SEO Glossary · On-Page SEO

What Is Internal Linking?

Internal linking is the practice of linking from one page on your website to another page on the same site. Internal links help search engines discover and understand your pages, and they distribute ranking authority across your site.

Why internal linking matters

Internal links do three jobs: they help crawlers find pages, they pass authority (link equity) from strong pages to weaker ones, and they signal which pages are most important via descriptive anchor text. A strong internal linking structure - especially from high-authority pages to new content - is one of the fastest ways to lift rankings without building backlinks.

Pro tip
When you publish a new page, immediately link to it from your most authoritative existing pages - the fastest way to get it crawled and ranking.
Key takeaways
Internal links connect pages within your own site.
They aid crawling, pass authority, and signal page importance.
Linking from strong pages to new content speeds up ranking.
Use descriptive, keyword-relevant anchor text.

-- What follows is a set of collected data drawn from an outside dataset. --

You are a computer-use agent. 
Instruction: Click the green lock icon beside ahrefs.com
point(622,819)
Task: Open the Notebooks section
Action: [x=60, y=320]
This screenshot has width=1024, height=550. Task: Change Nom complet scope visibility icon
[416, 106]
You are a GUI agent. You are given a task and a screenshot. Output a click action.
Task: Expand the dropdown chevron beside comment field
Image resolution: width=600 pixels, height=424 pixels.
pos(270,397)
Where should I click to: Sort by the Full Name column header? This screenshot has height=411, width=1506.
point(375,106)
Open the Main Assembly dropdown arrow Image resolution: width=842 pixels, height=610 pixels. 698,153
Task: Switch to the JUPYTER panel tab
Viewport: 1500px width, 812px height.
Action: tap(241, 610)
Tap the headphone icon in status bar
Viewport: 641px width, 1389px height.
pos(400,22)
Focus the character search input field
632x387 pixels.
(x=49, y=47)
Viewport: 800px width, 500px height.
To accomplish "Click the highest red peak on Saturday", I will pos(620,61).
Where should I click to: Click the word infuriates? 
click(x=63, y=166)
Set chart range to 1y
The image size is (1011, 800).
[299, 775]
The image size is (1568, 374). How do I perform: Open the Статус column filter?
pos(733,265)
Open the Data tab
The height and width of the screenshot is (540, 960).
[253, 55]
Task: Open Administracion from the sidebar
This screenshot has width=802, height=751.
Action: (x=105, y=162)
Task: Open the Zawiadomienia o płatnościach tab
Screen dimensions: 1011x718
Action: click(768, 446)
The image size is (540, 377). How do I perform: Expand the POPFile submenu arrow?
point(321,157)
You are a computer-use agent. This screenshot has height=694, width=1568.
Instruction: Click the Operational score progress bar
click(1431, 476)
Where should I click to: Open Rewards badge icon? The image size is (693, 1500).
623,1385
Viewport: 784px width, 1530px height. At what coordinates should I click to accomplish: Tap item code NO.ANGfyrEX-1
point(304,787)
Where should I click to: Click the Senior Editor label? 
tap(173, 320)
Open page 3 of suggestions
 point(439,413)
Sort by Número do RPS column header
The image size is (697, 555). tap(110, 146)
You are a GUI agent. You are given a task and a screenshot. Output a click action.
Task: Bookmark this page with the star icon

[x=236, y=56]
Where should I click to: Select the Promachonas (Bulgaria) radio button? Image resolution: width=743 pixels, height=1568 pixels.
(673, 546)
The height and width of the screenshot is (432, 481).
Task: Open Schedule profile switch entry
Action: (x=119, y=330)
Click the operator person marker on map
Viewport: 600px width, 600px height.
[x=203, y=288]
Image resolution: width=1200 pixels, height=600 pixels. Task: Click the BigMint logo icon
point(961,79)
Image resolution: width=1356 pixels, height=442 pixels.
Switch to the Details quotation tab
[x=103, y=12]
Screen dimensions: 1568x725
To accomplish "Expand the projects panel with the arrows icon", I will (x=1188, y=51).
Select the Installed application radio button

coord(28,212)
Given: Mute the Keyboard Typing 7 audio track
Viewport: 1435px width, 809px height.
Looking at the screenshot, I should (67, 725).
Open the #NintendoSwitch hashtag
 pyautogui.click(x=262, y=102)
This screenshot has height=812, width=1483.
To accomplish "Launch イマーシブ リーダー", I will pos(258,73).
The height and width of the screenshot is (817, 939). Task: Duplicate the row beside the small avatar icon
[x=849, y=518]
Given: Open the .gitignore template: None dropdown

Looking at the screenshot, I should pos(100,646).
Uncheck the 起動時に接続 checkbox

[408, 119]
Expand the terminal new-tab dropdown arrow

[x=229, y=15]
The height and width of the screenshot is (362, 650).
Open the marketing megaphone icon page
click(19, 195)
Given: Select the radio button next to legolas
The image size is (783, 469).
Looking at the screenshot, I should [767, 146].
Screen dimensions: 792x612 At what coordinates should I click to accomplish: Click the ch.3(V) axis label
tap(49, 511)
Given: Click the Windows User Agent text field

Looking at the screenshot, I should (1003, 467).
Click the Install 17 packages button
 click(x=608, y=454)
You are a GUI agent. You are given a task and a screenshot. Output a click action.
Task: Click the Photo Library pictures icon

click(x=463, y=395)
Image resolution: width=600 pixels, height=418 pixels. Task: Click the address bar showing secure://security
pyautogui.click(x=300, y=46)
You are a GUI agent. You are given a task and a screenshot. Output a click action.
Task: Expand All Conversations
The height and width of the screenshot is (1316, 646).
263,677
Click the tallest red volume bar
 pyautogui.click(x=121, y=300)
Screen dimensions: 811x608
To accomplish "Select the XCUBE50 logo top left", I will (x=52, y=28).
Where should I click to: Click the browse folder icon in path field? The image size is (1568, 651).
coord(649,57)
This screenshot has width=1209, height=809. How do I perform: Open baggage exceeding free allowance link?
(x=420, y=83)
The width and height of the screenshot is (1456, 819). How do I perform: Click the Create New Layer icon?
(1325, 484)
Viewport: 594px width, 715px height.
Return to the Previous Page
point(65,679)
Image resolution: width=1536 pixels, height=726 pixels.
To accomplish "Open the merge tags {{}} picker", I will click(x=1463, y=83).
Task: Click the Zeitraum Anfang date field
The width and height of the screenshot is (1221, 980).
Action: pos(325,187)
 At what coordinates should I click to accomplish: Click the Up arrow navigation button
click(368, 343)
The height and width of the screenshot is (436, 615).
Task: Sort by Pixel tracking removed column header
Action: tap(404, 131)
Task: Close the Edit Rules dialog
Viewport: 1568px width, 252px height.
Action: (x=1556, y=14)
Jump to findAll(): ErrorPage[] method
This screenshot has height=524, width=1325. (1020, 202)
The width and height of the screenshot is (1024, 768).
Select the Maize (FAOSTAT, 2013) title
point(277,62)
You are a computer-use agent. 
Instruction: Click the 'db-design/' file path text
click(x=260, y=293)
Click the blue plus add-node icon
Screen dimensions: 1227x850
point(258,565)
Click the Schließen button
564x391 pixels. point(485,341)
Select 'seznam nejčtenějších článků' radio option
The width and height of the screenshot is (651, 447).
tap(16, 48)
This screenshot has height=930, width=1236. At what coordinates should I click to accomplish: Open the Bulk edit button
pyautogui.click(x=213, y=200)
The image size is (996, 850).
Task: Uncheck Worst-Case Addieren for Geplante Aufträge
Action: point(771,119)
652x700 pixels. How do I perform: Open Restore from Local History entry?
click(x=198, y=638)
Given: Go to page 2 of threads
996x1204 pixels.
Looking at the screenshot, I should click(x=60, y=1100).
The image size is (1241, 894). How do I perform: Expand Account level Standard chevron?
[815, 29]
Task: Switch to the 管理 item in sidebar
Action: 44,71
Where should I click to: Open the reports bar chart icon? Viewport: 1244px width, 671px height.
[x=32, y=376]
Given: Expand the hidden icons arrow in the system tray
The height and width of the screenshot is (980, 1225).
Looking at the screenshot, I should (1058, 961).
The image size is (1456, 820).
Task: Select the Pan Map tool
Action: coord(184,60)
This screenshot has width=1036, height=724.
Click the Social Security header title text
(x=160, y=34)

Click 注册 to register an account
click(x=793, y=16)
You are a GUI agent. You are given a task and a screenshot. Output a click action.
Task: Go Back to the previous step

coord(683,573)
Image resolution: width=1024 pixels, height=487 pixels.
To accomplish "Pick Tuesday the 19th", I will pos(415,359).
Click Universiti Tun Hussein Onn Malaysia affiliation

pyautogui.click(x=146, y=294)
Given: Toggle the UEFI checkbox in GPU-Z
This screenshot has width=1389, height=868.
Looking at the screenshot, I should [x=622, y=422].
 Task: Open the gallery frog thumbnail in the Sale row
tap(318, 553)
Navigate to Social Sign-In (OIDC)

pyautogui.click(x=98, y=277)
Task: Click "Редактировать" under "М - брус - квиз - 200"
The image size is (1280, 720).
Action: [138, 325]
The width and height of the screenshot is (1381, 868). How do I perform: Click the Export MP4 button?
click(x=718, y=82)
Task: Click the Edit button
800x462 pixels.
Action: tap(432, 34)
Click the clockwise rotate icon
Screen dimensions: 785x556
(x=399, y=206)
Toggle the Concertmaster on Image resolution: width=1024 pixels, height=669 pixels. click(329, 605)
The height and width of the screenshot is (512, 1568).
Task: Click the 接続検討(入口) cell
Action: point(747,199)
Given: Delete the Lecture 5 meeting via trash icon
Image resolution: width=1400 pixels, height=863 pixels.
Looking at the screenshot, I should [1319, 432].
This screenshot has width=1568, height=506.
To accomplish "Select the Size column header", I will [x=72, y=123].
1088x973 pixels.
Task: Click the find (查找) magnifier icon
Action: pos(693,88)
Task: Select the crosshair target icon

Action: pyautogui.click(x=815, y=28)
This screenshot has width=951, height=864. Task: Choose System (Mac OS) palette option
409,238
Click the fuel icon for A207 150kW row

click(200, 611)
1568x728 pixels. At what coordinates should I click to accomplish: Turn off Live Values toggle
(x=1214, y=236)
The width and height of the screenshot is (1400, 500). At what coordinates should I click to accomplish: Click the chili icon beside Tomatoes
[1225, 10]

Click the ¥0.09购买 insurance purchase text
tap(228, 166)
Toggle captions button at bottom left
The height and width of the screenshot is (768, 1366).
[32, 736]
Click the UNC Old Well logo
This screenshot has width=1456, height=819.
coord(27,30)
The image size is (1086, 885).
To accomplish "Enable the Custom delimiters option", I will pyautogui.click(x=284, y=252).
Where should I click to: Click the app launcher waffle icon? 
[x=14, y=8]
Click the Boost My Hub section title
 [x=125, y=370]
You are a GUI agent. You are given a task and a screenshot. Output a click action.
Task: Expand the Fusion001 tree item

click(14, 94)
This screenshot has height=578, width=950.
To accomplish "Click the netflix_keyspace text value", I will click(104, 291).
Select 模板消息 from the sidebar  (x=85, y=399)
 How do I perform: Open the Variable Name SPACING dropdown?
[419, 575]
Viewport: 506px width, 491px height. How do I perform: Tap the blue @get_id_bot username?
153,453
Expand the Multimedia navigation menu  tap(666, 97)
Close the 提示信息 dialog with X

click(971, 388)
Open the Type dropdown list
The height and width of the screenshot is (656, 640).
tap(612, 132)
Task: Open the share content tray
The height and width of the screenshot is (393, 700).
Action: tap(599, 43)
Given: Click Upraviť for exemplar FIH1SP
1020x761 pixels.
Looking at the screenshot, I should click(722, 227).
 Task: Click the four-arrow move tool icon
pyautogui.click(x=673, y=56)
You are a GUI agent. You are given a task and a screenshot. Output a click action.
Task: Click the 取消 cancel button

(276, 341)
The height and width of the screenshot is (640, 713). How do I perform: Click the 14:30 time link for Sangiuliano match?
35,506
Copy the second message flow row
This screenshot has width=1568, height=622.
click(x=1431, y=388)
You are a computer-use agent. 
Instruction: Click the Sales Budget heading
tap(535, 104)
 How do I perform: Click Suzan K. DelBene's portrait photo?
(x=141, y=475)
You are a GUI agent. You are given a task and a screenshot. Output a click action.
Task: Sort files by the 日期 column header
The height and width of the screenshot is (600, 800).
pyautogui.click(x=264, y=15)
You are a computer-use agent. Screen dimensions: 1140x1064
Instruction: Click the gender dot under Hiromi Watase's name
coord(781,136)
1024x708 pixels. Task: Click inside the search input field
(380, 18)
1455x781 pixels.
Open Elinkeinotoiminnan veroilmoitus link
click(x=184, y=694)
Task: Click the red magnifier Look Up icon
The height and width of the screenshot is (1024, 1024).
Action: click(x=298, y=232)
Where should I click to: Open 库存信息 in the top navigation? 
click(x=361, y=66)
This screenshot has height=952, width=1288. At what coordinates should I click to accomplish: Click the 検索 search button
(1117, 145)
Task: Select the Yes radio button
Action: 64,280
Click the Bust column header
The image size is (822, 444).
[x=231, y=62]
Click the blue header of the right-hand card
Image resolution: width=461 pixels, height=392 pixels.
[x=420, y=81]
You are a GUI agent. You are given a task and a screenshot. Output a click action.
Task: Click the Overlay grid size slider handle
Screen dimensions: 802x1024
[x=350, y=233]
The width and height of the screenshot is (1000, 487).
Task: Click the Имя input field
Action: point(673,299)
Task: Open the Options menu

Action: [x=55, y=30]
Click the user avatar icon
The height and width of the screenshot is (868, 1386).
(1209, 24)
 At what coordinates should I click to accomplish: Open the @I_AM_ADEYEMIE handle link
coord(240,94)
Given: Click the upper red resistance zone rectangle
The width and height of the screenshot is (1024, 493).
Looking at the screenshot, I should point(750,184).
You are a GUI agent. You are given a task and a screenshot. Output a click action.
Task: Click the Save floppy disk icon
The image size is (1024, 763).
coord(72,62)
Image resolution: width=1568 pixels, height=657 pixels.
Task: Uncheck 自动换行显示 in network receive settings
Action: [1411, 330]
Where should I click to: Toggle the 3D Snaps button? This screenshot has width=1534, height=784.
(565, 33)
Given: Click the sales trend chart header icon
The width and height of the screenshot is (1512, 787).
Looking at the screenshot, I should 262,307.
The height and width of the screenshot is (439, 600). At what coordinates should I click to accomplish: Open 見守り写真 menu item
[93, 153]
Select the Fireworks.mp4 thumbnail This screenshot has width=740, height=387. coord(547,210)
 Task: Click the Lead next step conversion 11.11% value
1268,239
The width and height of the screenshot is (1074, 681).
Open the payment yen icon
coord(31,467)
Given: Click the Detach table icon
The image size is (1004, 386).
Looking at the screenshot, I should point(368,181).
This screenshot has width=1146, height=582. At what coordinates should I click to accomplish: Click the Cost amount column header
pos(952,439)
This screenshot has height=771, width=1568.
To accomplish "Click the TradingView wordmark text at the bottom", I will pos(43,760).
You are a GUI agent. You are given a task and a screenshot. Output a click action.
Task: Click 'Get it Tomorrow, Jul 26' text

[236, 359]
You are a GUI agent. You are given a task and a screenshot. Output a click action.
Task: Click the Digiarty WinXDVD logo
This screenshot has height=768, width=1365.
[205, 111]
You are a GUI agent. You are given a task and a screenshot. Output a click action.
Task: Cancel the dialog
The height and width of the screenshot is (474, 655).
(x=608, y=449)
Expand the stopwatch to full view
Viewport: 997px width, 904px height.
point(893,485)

Put it into practice with Soro

Understanding internal linking is one thing - applying it across every page is another. Soro automates SEO content end to end, researching keywords and publishing optimised articles so your site ranks on Google and gets cited by AI. See how Soro works.

Frequently asked questions

How many internal links should a page have?

There is no strict number - link wherever it genuinely helps the reader. Prioritise relevant, contextual links over a fixed count, and ensure important pages are well linked.

What is the difference between internal and external links?

Internal links point to pages on the same domain; external links point to pages on other websites. Both matter, but internal links are fully within your control.